§ TASK INSTRUCTIONS
Write each line of the items below as one string in a JSON list, skipping blank lines and leaving out the pictures.

┌──

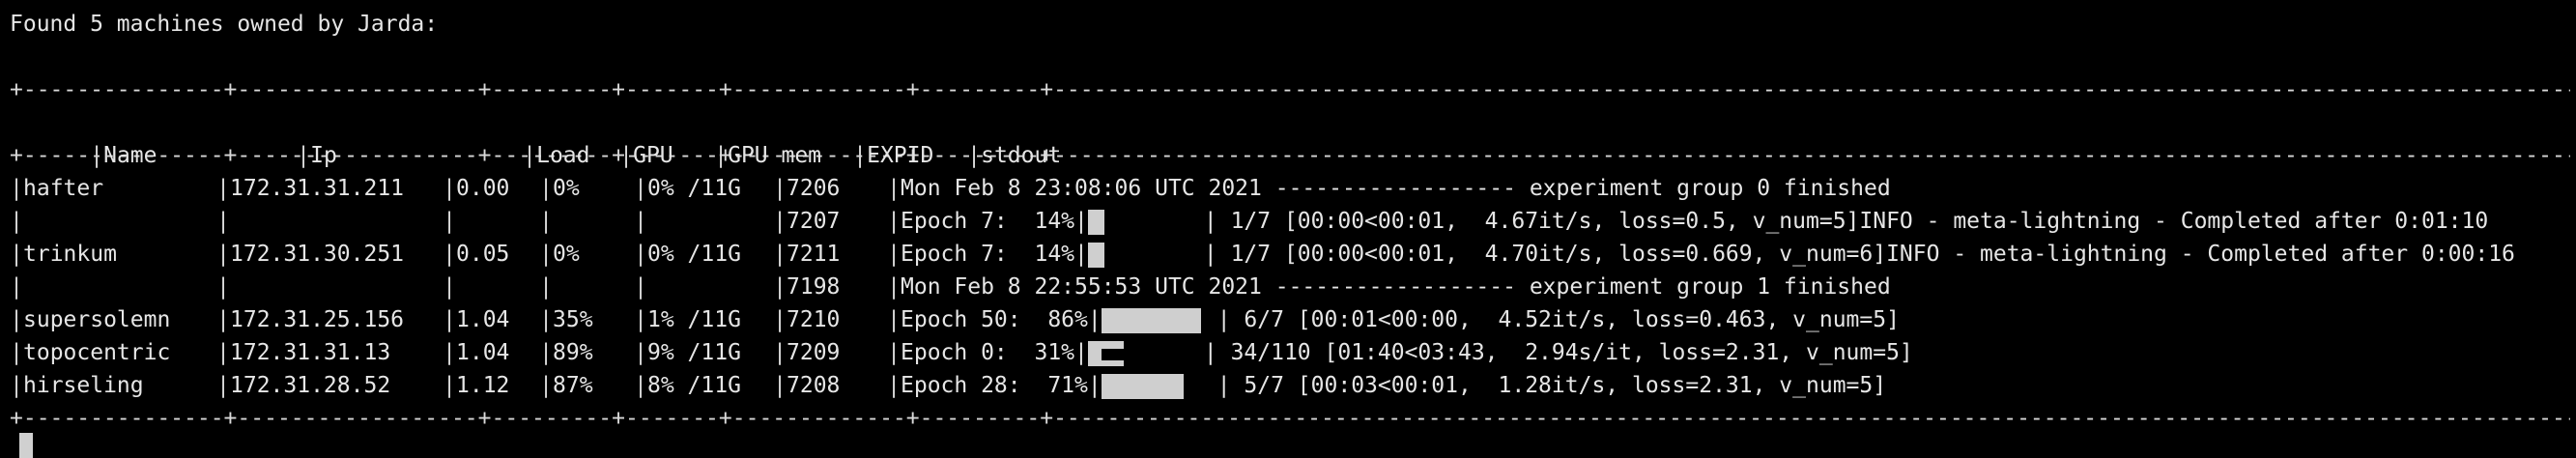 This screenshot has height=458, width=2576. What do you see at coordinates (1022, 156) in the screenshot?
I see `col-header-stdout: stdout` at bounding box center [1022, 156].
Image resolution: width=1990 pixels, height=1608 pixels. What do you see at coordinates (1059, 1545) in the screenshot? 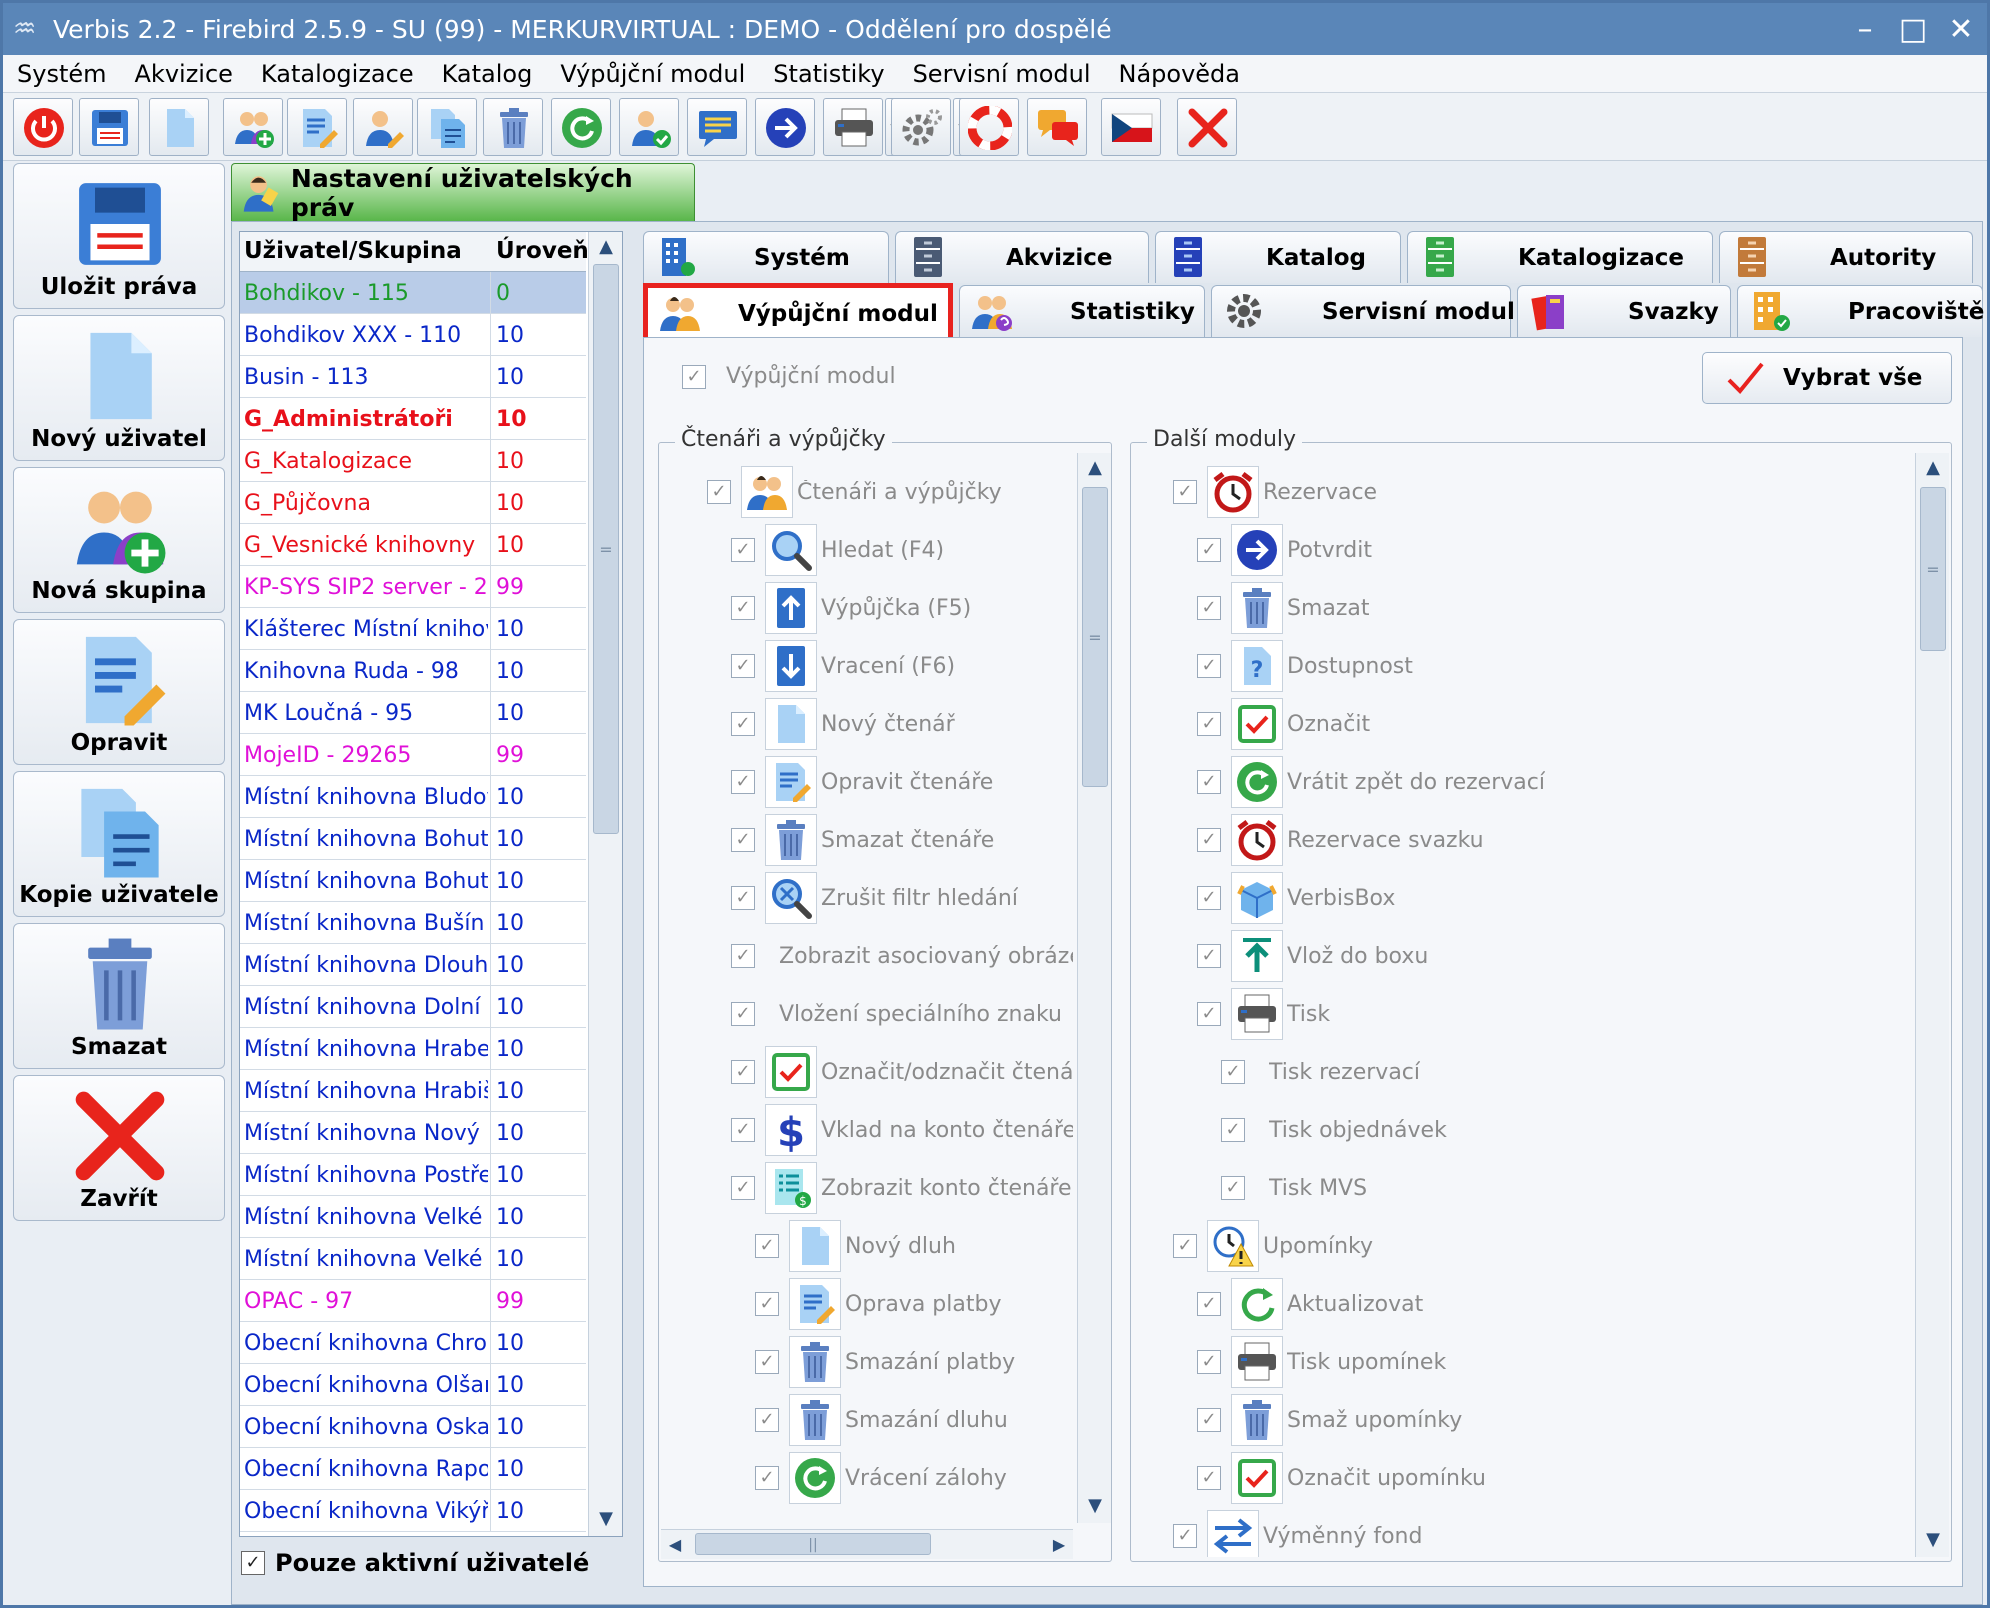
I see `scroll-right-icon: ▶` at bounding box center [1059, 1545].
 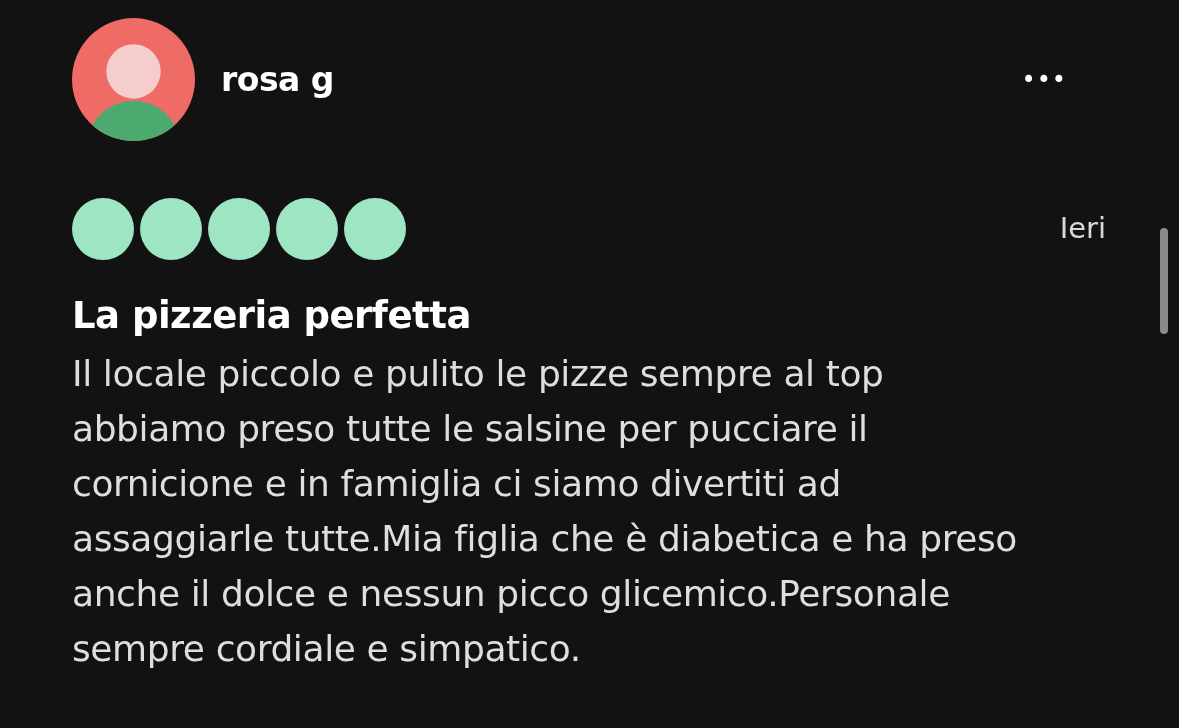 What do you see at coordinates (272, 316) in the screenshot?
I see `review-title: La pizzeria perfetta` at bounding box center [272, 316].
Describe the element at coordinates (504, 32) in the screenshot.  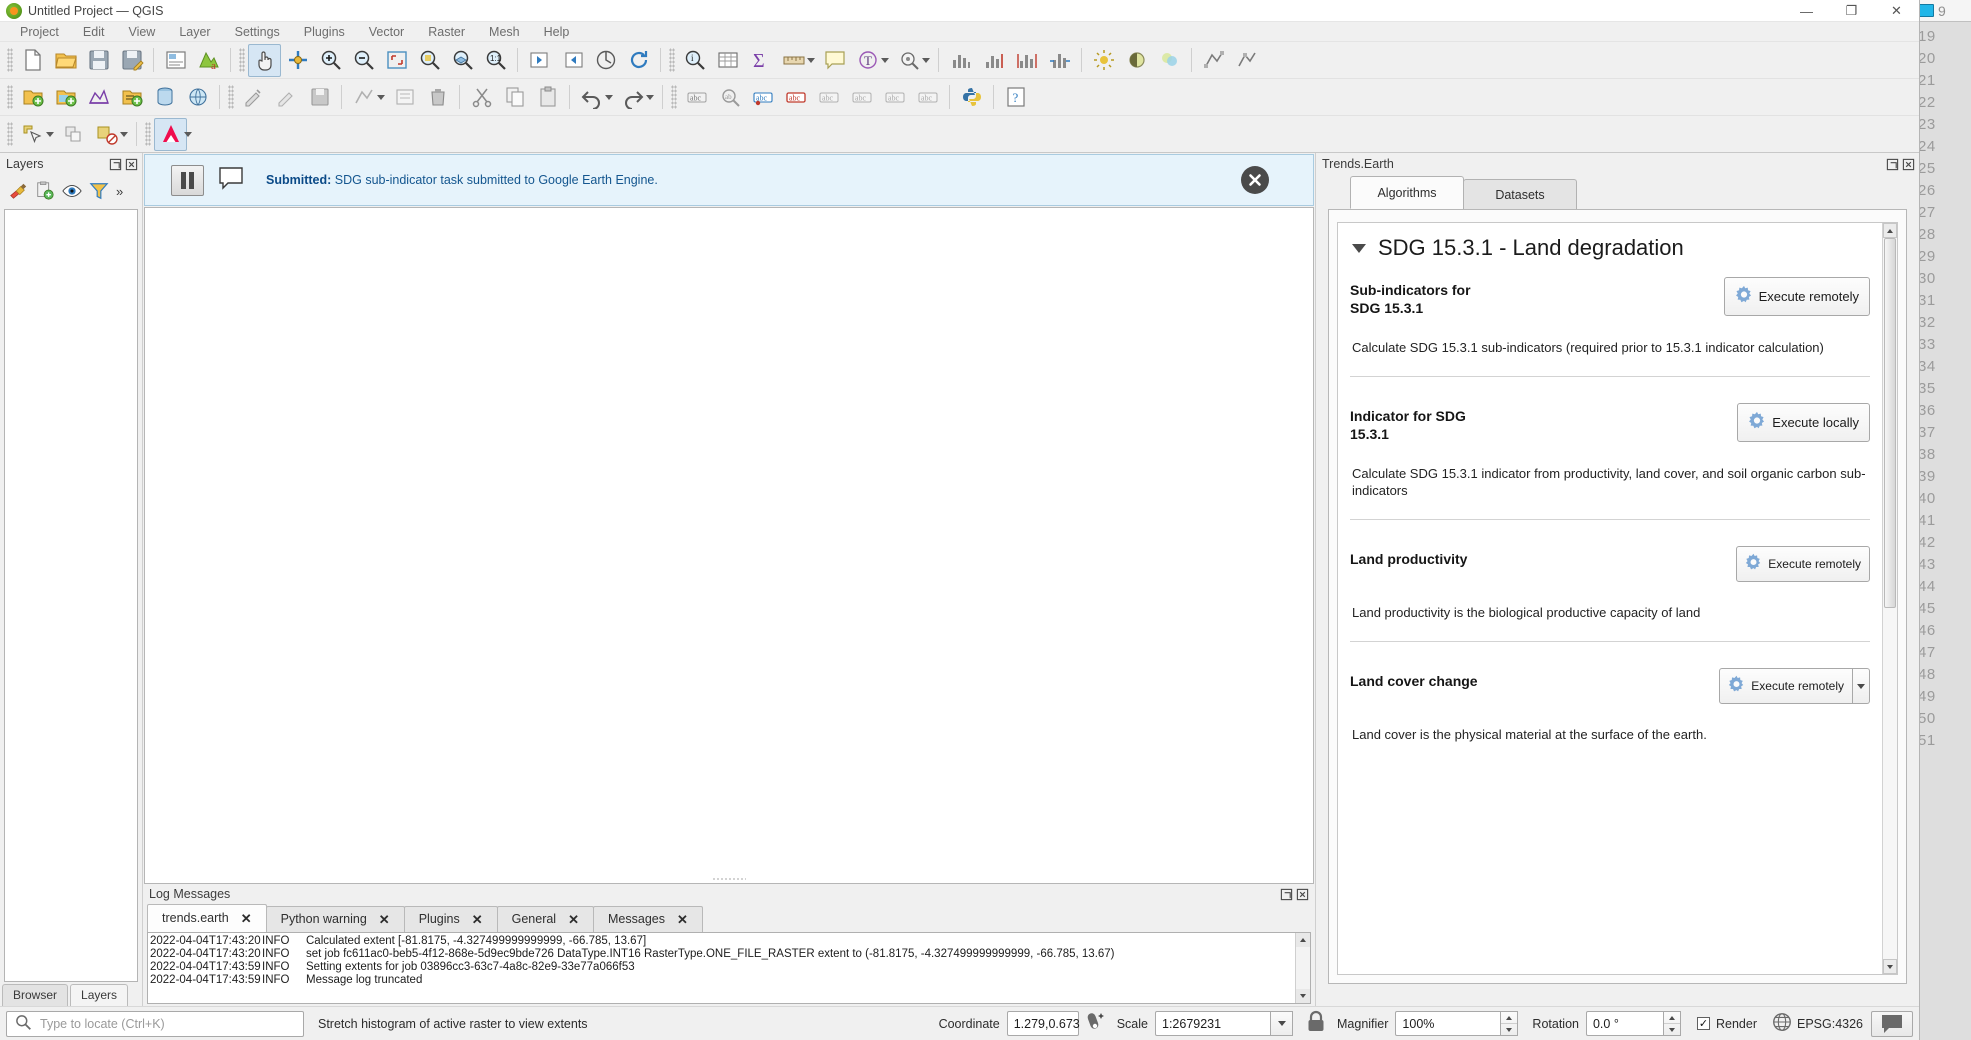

└──

§ ANSWER BOX
[
  " This screenshot has height=458, width=2576. What do you see at coordinates (1022, 156) in the screenshot?",
  "I see `col-header-stdout: stdout` at bounding box center [1022, 156].",
  "Image resolution: width=1990 pixels, height=1608 pixels. What do you see at coordinates (1059, 1545) in the screenshot? ",
  "I see `scroll-right-icon: ▶` at bounding box center [1059, 1545].",
  "  What do you see at coordinates (272, 316) in the screenshot?",
  "I see `review-title: La pizzeria perfetta` at bounding box center [272, 316].",
  "Describe the element at coordinates (504, 32) in the screenshot.  "
]